Private Equity Rises From the Dead 1993 - 2007
Private Equity raised $20.8 billion from investors in 1992, eight years later in 2000, the industry raised $305.7 billion. The rise was made possible by favorable economic conditions, but also because it had repaired its damaged reputation. Time heals all wounds, and the public isn’t known for having a long memory. The 1987 movie, Wall Street, describes well how the industry was perceived and what had to be overcome from a PR standpoint for the asset class to emerge again.
Venture capital continued to zoom to new heights, only to be humbled, temporarily, by the tech bubble burst. By 2003, the venture capital industry company values had become worth about half of what they were only two years earlier in 2001. LBO activity also slowed. For the first time in history, in 2001, Europe had more LBO transaction volume than America. That year, Europe concluded $44 billion of deals, while the American counterparts only managed to close $10.7 billion.

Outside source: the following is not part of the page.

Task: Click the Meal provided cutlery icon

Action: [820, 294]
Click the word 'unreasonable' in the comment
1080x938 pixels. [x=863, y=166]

The LBO industry was given a lifeline in 2002 with the passage of Sarbanes Oxley. The bill was aimed at increasing scrutiny on public companies as to how they manage and report financial performance. It also extended personal liability to public company executives and imposed other rather onerous duties. Public companies and their executives suddenly had an incentive to go private and private equity stepped in to facilitate the privatization of those effected public companies. High-flying technology companies with plans of an IPO, also became open to discussions with private equity firms. Enormous LBO deals were concluded during this period.
Private Equity Owns the World (2008 - Today)

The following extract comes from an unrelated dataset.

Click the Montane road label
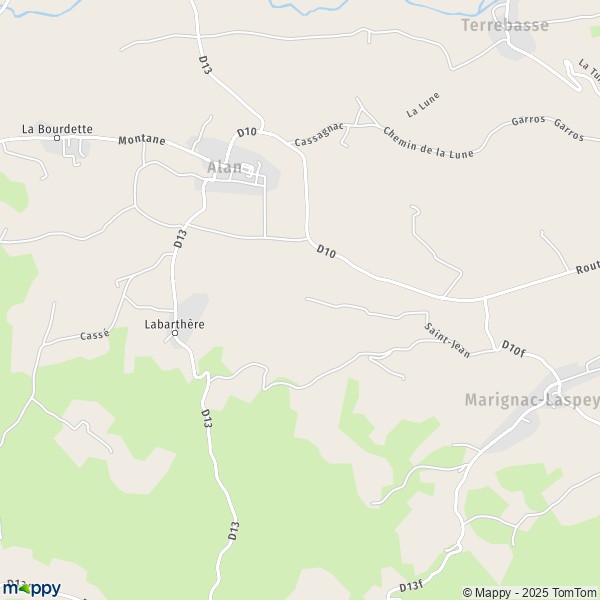Screen dimensions: 600x600 (142, 140)
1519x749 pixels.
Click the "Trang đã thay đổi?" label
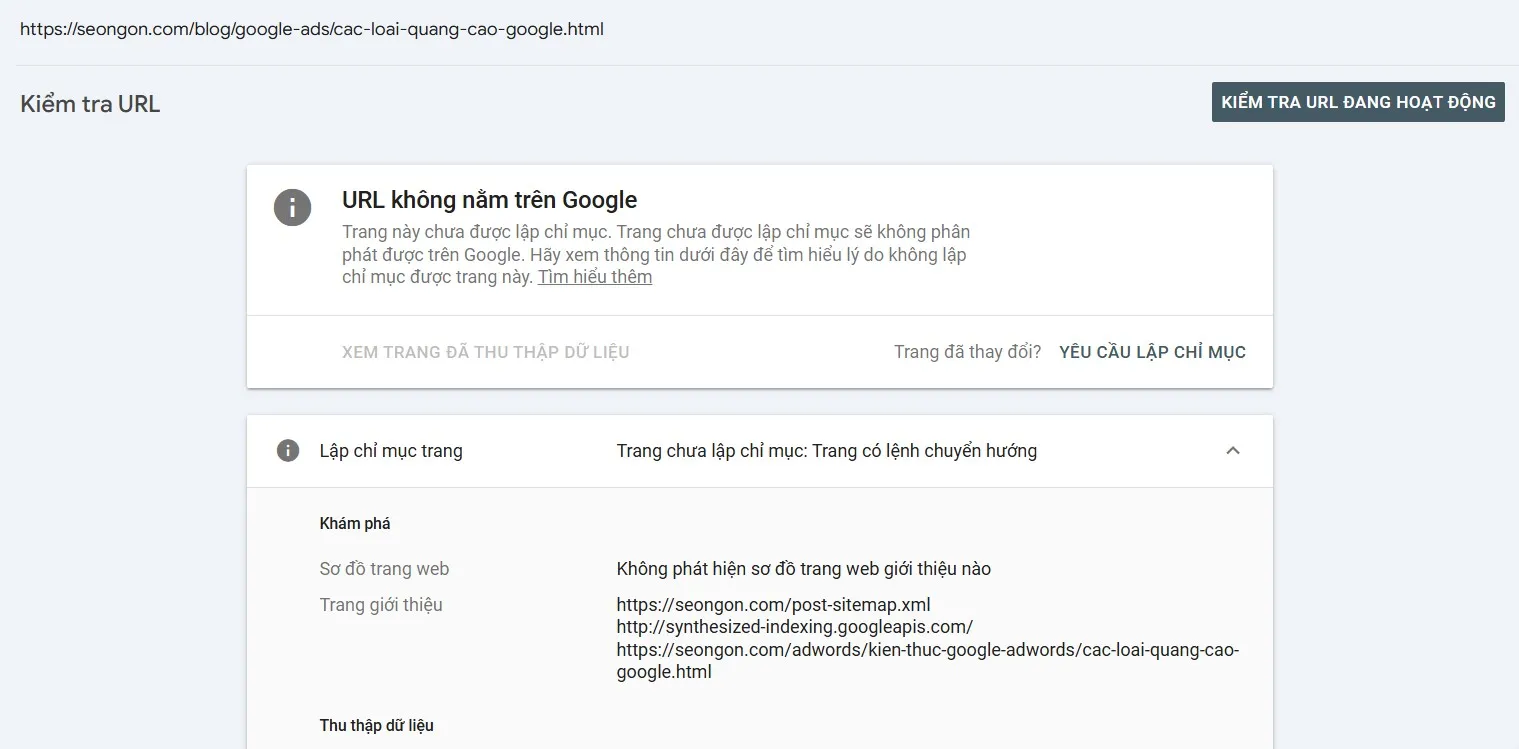click(967, 351)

Private equity’s main problem is they now own most of the world. I’m being facetious, but in a way it’s true! There aren’t many large companies, suitable for purchase, left for them to participate. A symptom of this scarcity is the degree to which private equity chases hot fads. One of those fads was the data center investment bonanza, spurred on by overzealous private equity firms, which I’ve previously written about and can be found here.
LPs complain about the fees, returns, and misalignment of interest inherent to private equity. And although they keep plowing capital into the large private equity firms’ coffers, at some point they may decided to get off the merry-go-round. The wheels are in motion to replace a portion of any tired, rebellious and PE-skeptical LPs with smaller individual retail investors. That’s where I think much of the future funding of private equity will have to come from if the industry wishes to continue current growth trends.